* BEGIN Material provided *

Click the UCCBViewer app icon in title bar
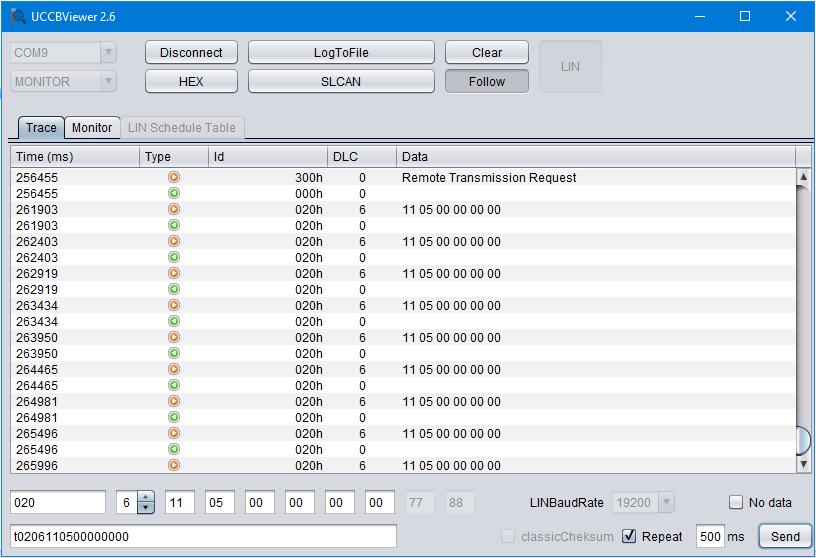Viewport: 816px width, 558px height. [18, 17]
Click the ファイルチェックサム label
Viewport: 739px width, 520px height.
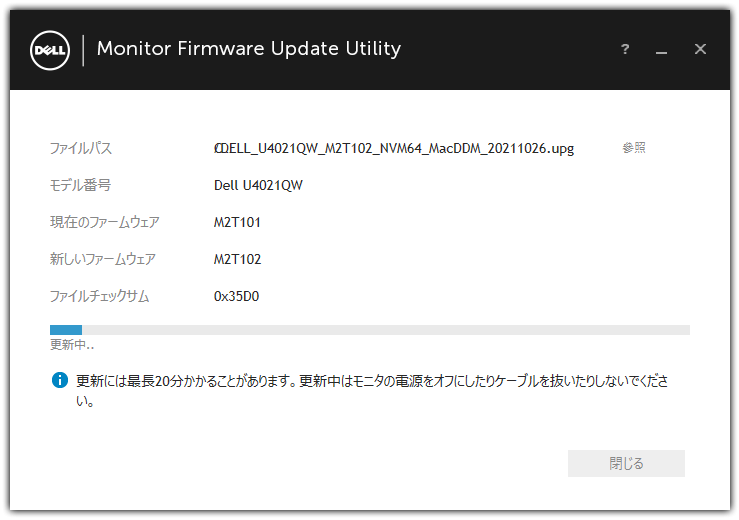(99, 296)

* END Material provided *

— What this task involves —
Extract every line of text from the data above, word for word, and leave the pictures out of your answer.

— Output of the task —
Click the UCCBViewer app icon in title bar
Viewport: 816px width, 558px height. [18, 17]
Click the ファイルチェックサム label
Viewport: 739px width, 520px height.
(99, 296)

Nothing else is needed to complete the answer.